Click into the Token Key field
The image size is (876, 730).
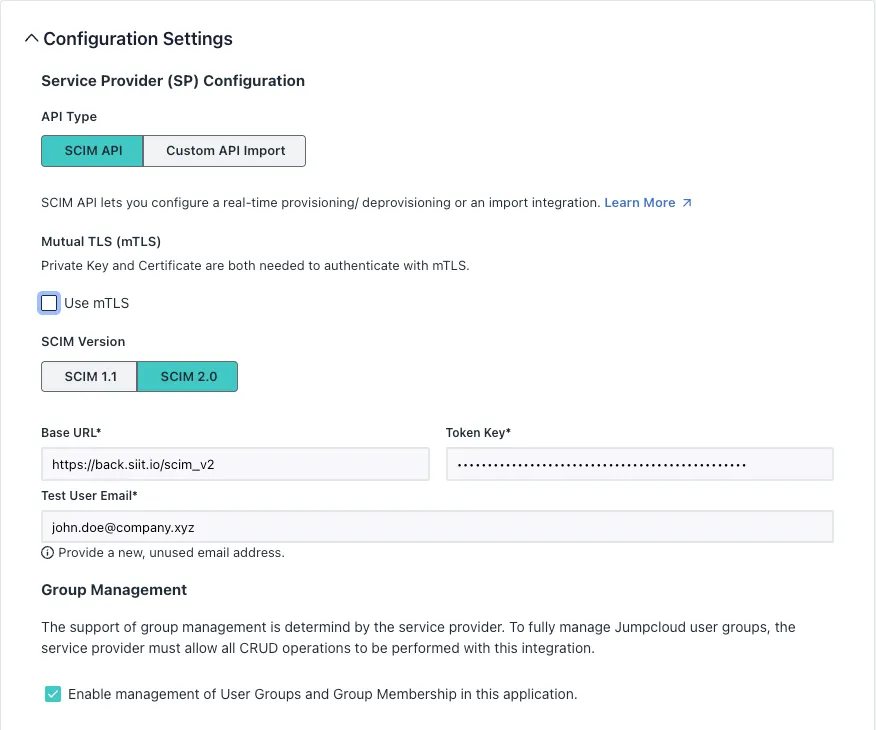point(639,464)
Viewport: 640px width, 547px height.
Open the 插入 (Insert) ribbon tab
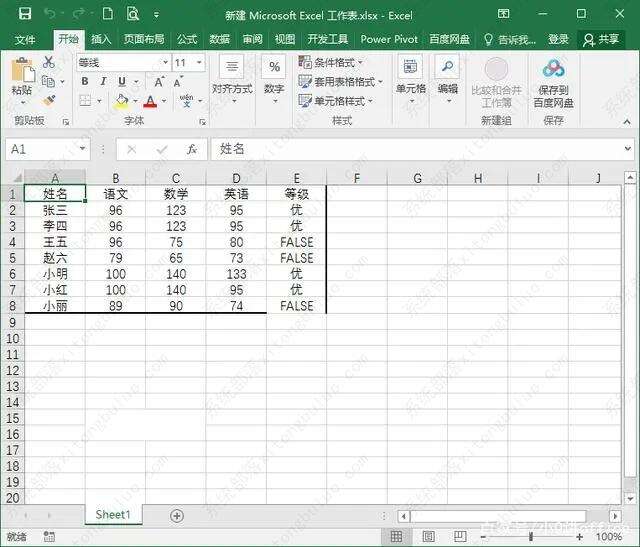pyautogui.click(x=101, y=39)

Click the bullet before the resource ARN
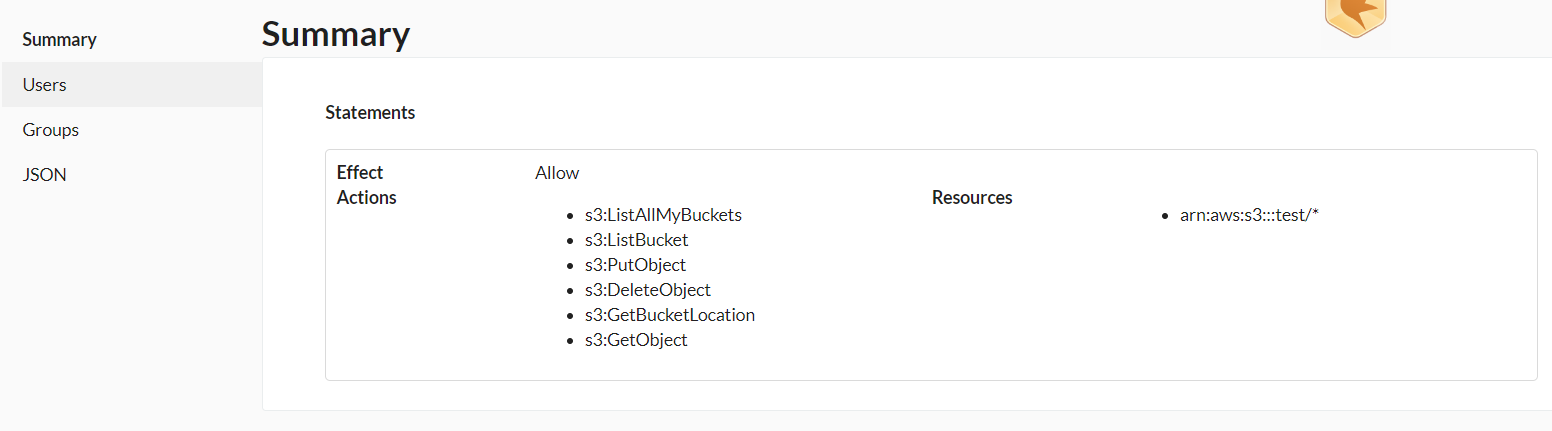(x=1166, y=216)
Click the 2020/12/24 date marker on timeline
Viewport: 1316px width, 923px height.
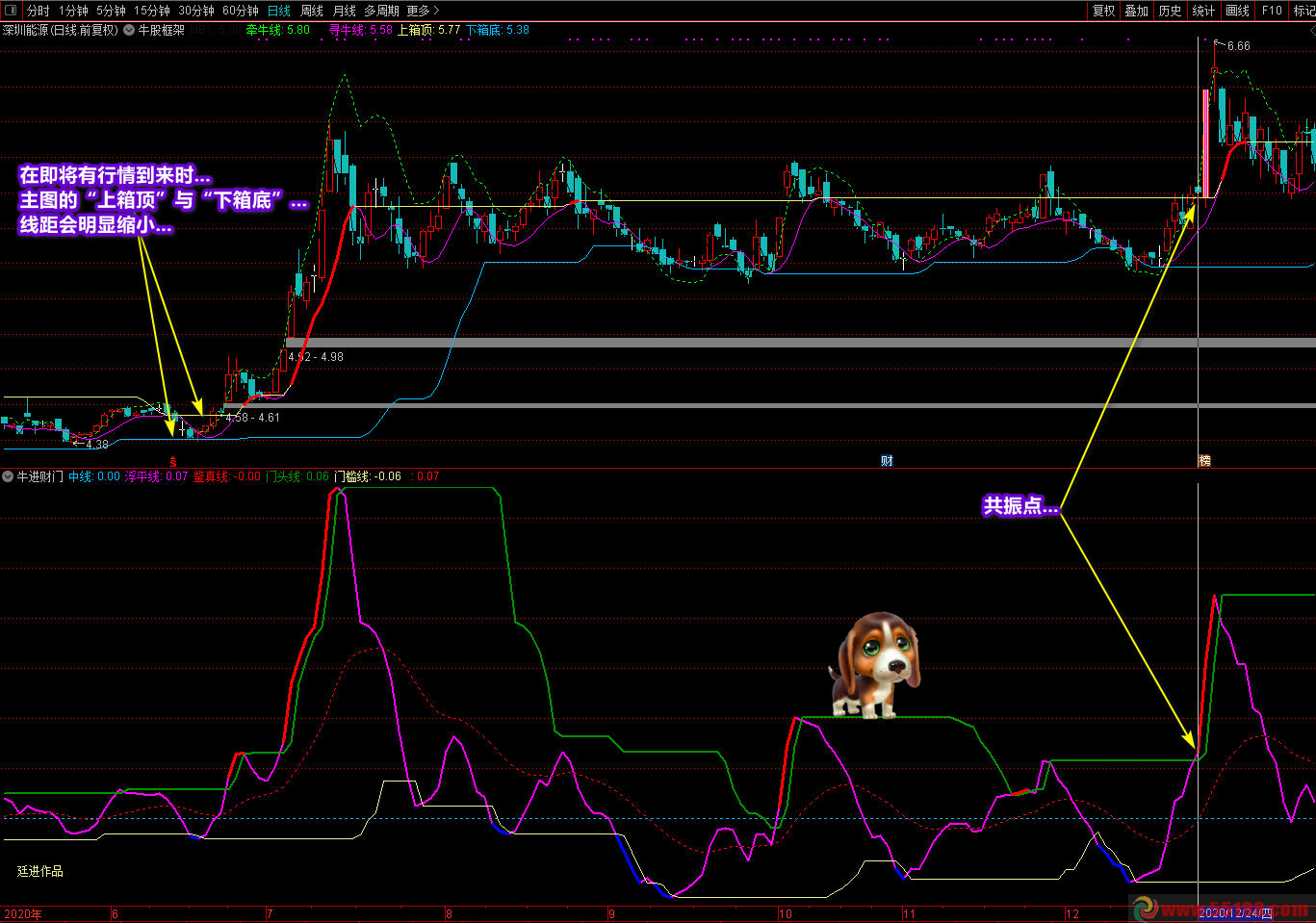[1235, 912]
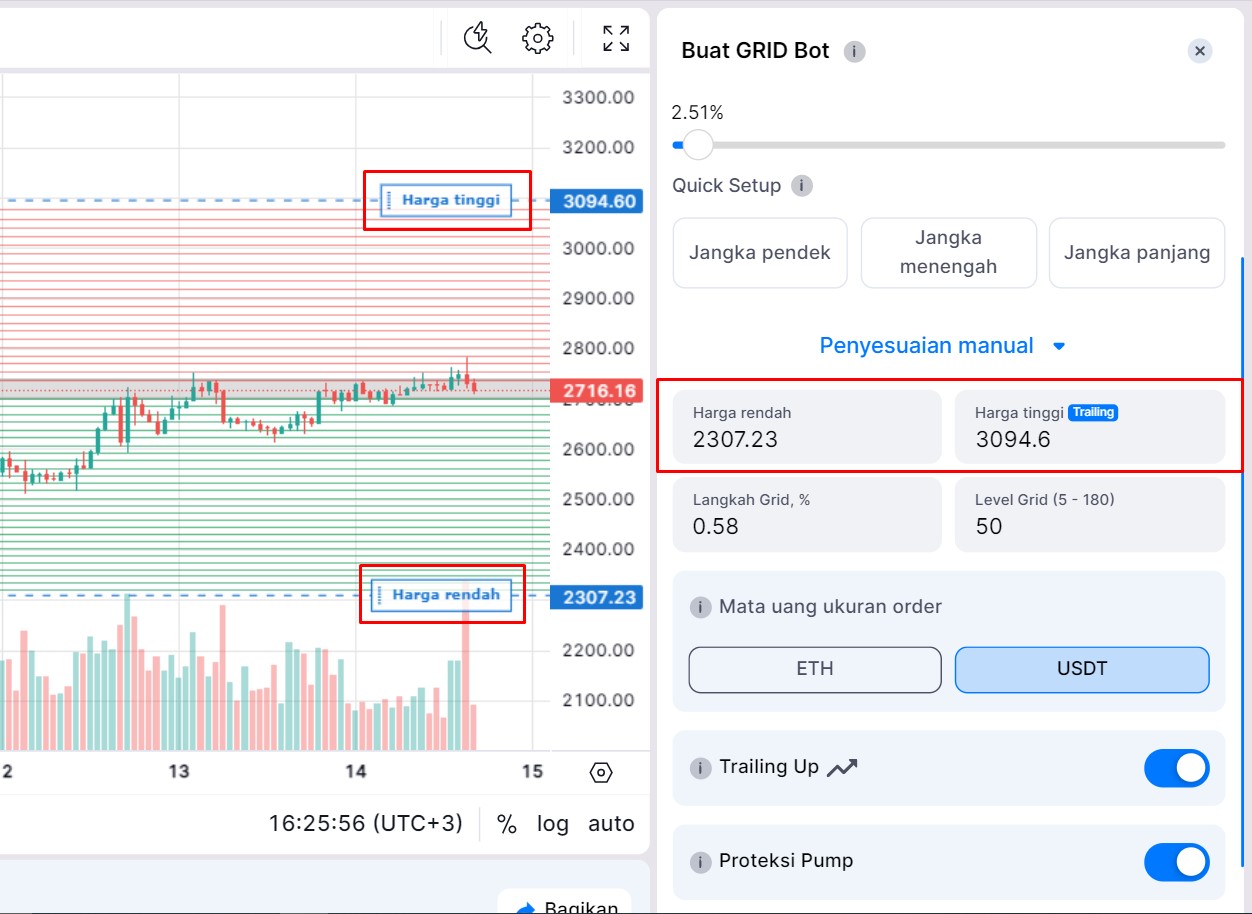This screenshot has height=914, width=1252.
Task: Select ETH as order size currency
Action: [814, 669]
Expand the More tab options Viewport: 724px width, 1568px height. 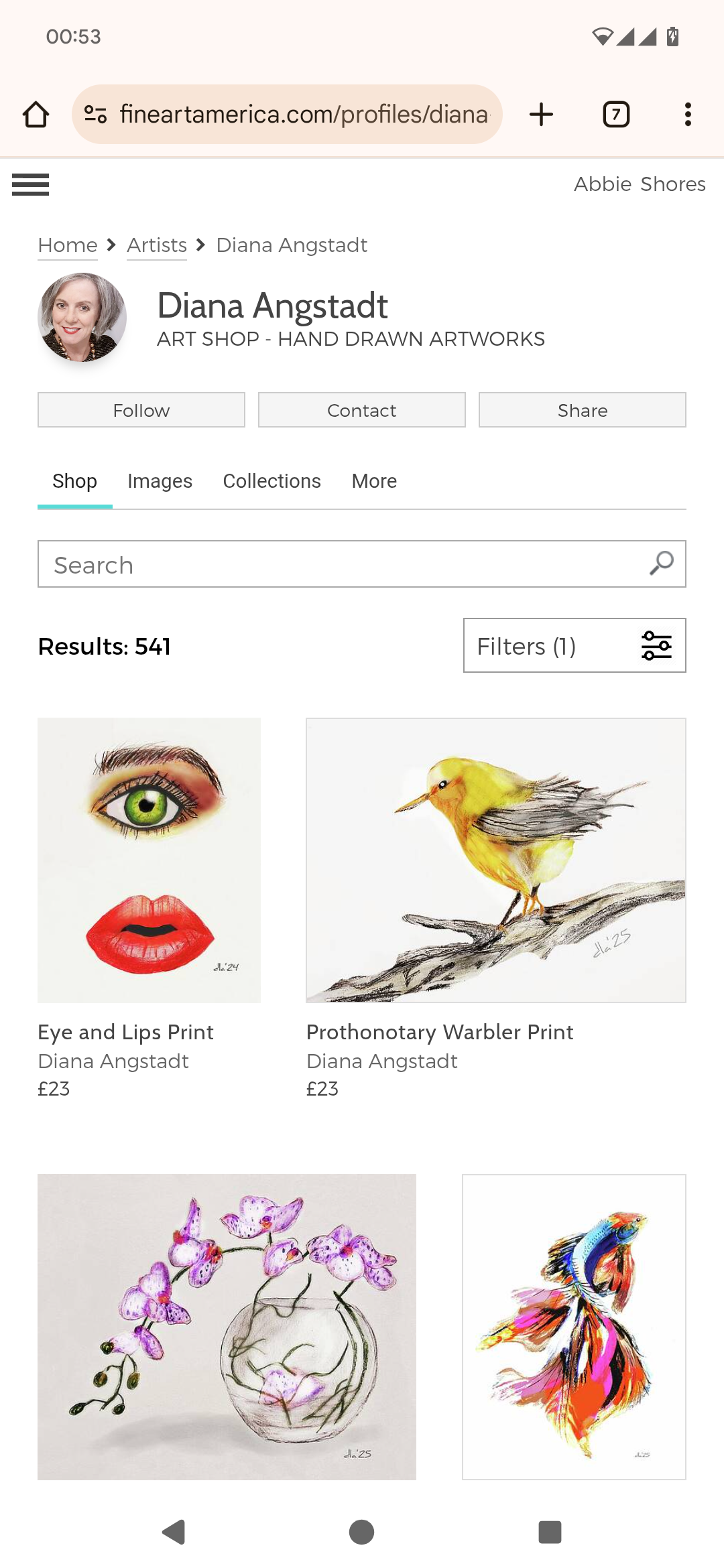coord(374,481)
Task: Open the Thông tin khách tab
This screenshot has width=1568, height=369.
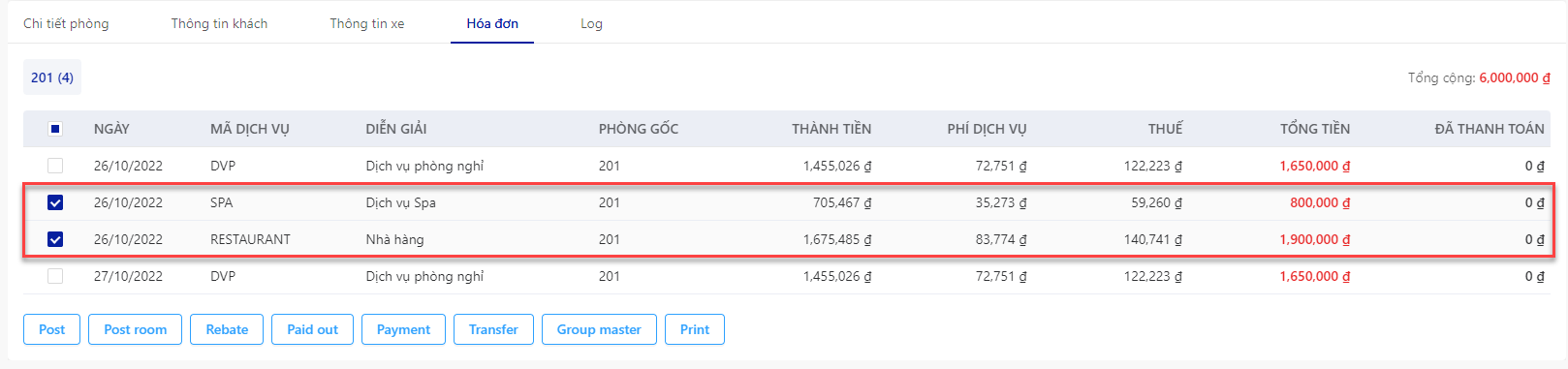Action: [219, 23]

--------------------------------------------------

Only the lines from the one that contains "Task: Open the Thông tin khách tab" to the end of the records, inclusive, are to be quoted exactly, with pictures excluded.

Task: Open the Thông tin khách tab
This screenshot has width=1568, height=369.
Action: [219, 23]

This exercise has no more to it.